Automatically compact the context window when it exceeds a threshold:

agent = UniversalAgent(
    name="efficient-agent",
    model="gpt-4o",
    max_context_tokens=4000,
)

TokenBudgetGuard

Hard cap on per-request cost:

from sagewai.safety.guardrails import TokenBudgetGuard

agent = UniversalAgent(
    name="budget-capped-agent",
    model="gpt-4o",
    guardrails=[TokenBudgetGuard(max_usd=1.0)],
)

Monitoring Costs

Analytics API

Record and query costs per agent and per model:

from sagewai.admin.analytics import AnalyticsStore

store = AnalyticsStore()

store.record_cost(
    agent_name="researcher",
    model="gpt-4o",
    cost_usd=0.015,
    tokens=1500,
)

costs = store.get_costs()
print(f"Total cost: ${costs['total_cost_usd']:.2f}")
print(f"By model: {costs['by_model']}")
print(f"By agent: {costs['by_agent']}")

models = store.get_model_analytics()
for m in models:
    print(f"{m['model']}: ${m['cost_per_1k_tokens']:.4f}/1K tokens, "
          f"{m['request_count']} requests")

REST API

Mount the analytics router for HTTP access:

from sagewai.admin.analytics import create_analytics_router

router = create_analytics_router(store)
app.include_router(router, prefix="/analytics")

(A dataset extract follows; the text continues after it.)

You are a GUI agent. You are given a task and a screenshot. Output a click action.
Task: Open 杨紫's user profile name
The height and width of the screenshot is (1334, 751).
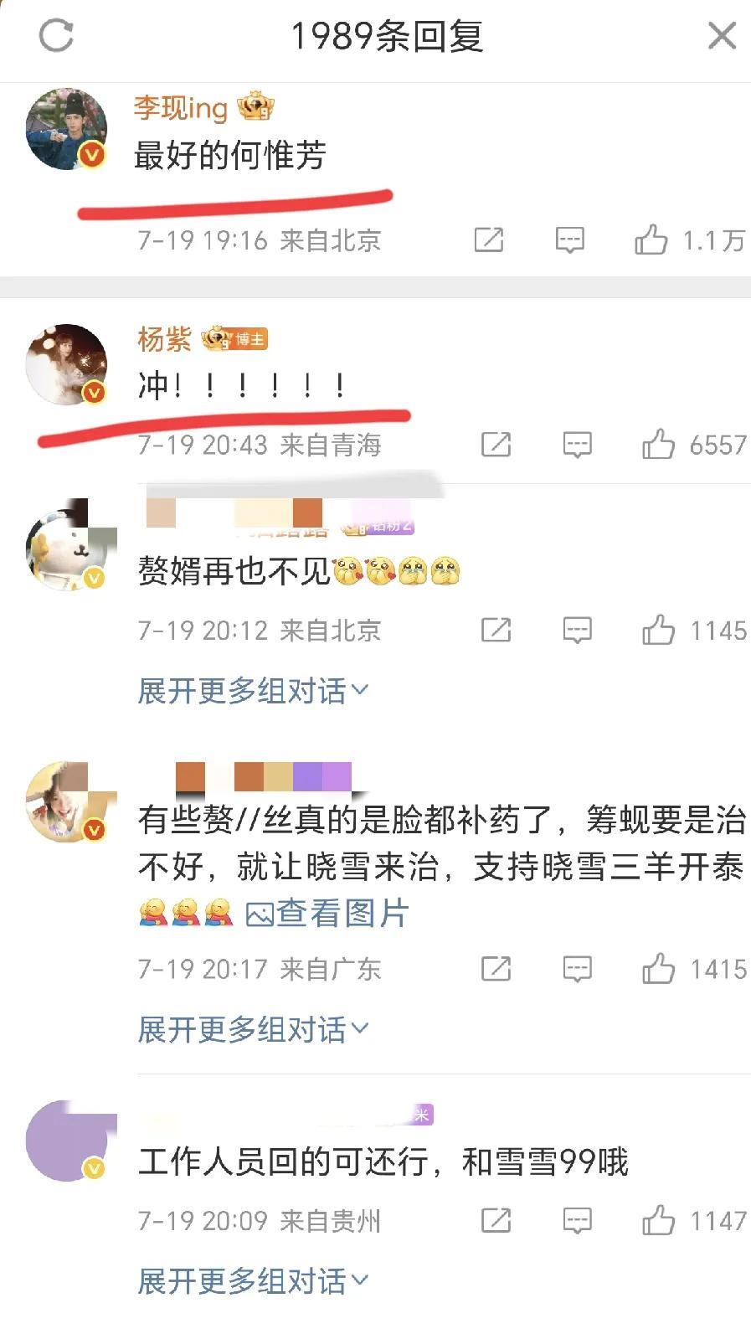click(165, 339)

# GET /analytics/costs?agent_name=researcher
# GET /analytics/models
# GET /analytics/agents

Full Example

Production-ready setup combining all four strategies:

from sagewai.engines.universal import UniversalAgent
from sagewai.admin.budget import BudgetManager, BudgetLimit
from sagewai.admin.analytics import AnalyticsStore
from sagewai.core.model_router import ModelRouter, short_query_rule
from sagewai.admin.budget import cost_aware_rule
from sagewai.safety.guardrails import TokenBudgetGuard

analytics = AnalyticsStore()

budget = BudgetManager()
budget.add_limit(BudgetLimit(
    agent_name="assistant",
    max_daily_usd=10.0,
    max_monthly_usd=200.0,
    action="throttle",
    fallback_chain=["gpt-4o-mini", "gemini/gemini-2.0-flash"],
))

router = ModelRouter(
    rules=[
        cost_aware_rule(budget, agent_name="assistant"),
        short_query_rule(threshold=100, model="gpt-4o-mini"),
    ],
    default_model="gpt-4o",
)

model = router.select_model(user_message, context={"tool_count": len(tools)})

agent = UniversalAgent(
    name="assistant",
    model=model,
    guardrails=[TokenBudgetGuard(max_usd=0.50)],
    max_context_tokens=4000,
)

response = await agent.chat(user_message)
budget.record_spend(agent_name="assistant", cost_usd=estimated_cost)
analytics.record_cost(
    agent_name="assistant",
    model=model,
    cost_usd=estimated_cost,
    tokens=estimated_tokens,
)

Checklist

  1. Use gpt-4o-mini or gemini-2.0-flash for simple tasks.
  2. Set max_tokens to limit response length.
  3. Enable max_context_tokens for automatic compaction.
  4. Configure budget limits with fallback chains.
  5. Use the model router to select models automatically.
  6. Add TokenBudgetGuard for per-request cost caps.
  7. Record costs via the Analytics API.
  8. Review per-model analytics monthly and adjust model selection.